TASK STATEMENT:
Copy out the material below, replacing each "Expand" with "Unfold" and leaving everything else unchanged.

SUPPLIED RECORDS:

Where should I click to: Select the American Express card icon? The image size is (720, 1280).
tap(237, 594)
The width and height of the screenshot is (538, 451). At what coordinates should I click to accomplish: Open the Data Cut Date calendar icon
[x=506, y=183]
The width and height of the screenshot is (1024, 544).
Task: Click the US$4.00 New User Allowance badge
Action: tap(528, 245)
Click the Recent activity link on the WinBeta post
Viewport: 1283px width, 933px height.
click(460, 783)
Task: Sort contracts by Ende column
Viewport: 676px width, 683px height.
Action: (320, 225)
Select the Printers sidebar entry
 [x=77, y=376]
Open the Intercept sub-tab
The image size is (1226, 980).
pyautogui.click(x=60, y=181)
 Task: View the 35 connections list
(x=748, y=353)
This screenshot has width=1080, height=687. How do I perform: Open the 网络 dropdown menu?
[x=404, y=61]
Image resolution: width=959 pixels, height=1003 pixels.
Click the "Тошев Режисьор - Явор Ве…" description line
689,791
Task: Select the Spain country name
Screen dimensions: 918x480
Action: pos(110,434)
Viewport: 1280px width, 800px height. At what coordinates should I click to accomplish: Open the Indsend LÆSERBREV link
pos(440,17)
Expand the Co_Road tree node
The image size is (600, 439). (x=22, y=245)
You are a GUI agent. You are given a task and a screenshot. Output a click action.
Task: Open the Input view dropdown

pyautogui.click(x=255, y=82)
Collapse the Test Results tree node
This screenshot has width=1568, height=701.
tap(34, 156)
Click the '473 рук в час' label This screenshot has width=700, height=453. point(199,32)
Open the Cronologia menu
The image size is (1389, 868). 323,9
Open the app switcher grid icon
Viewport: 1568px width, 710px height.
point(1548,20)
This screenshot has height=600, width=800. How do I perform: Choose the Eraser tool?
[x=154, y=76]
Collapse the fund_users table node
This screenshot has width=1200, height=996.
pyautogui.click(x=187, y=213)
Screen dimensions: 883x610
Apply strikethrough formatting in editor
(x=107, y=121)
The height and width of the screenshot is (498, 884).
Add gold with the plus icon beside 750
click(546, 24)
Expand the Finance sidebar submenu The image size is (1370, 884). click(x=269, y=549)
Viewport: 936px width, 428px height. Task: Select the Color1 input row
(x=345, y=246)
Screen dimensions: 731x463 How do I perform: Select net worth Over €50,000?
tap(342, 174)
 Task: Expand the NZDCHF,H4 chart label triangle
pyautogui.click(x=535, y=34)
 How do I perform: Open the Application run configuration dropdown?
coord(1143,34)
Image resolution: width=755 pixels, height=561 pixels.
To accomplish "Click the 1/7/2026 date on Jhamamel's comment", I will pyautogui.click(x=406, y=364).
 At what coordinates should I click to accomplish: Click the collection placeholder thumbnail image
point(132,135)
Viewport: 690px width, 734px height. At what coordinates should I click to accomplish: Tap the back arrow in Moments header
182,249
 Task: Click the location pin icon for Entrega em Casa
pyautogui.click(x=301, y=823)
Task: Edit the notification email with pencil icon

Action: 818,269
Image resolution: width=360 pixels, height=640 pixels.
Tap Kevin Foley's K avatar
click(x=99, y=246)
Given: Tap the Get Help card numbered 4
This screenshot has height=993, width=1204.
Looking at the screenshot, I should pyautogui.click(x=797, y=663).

EXERCISE RESPONSE:
Where should I click to: Select the American Express card icon? The image size is (720, 1280).
tap(237, 594)
The width and height of the screenshot is (538, 451). At what coordinates should I click to accomplish: Open the Data Cut Date calendar icon
[x=506, y=183]
The width and height of the screenshot is (1024, 544).
Task: Click the US$4.00 New User Allowance badge
Action: tap(528, 245)
Click the Recent activity link on the WinBeta post
Viewport: 1283px width, 933px height.
click(460, 783)
Task: Sort contracts by Ende column
Viewport: 676px width, 683px height.
Action: (320, 225)
Select the Printers sidebar entry
 [x=77, y=376]
Open the Intercept sub-tab
The image size is (1226, 980).
pyautogui.click(x=60, y=181)
 Task: View the 35 connections list
(x=748, y=353)
This screenshot has width=1080, height=687. How do I perform: Open the 网络 dropdown menu?
[x=404, y=61]
Image resolution: width=959 pixels, height=1003 pixels.
Click the "Тошев Режисьор - Явор Ве…" description line
689,791
Task: Select the Spain country name
Screen dimensions: 918x480
Action: pos(110,434)
Viewport: 1280px width, 800px height. At what coordinates should I click to accomplish: Open the Indsend LÆSERBREV link
pos(440,17)
Unfold the Co_Road tree node
The image size is (600, 439). (x=22, y=245)
You are a GUI agent. You are given a task and a screenshot. Output a click action.
Task: Open the Input view dropdown

pyautogui.click(x=255, y=82)
Collapse the Test Results tree node
This screenshot has width=1568, height=701.
tap(34, 156)
Click the '473 рук в час' label This screenshot has width=700, height=453. point(199,32)
Open the Cronologia menu
The image size is (1389, 868). 323,9
Open the app switcher grid icon
Viewport: 1568px width, 710px height.
point(1548,20)
This screenshot has height=600, width=800. How do I perform: Choose the Eraser tool?
[x=154, y=76]
Collapse the fund_users table node
This screenshot has width=1200, height=996.
pyautogui.click(x=187, y=213)
Screen dimensions: 883x610
Apply strikethrough formatting in editor
(x=107, y=121)
The height and width of the screenshot is (498, 884).
Add gold with the plus icon beside 750
click(546, 24)
Unfold the Finance sidebar submenu The image size is (1370, 884). click(x=269, y=549)
Viewport: 936px width, 428px height. Task: Select the Color1 input row
(x=345, y=246)
Screen dimensions: 731x463 How do I perform: Select net worth Over €50,000?
tap(342, 174)
 Task: Unfold the NZDCHF,H4 chart label triangle
pyautogui.click(x=535, y=34)
 How do I perform: Open the Application run configuration dropdown?
coord(1143,34)
Image resolution: width=755 pixels, height=561 pixels.
To accomplish "Click the 1/7/2026 date on Jhamamel's comment", I will pyautogui.click(x=406, y=364).
 At what coordinates should I click to accomplish: Click the collection placeholder thumbnail image
point(132,135)
Viewport: 690px width, 734px height. At what coordinates should I click to accomplish: Tap the back arrow in Moments header
182,249
 Task: Click the location pin icon for Entrega em Casa
pyautogui.click(x=301, y=823)
Task: Edit the notification email with pencil icon

Action: 818,269
Image resolution: width=360 pixels, height=640 pixels.
Tap Kevin Foley's K avatar
click(x=99, y=246)
Given: Tap the Get Help card numbered 4
This screenshot has height=993, width=1204.
Looking at the screenshot, I should pyautogui.click(x=797, y=663).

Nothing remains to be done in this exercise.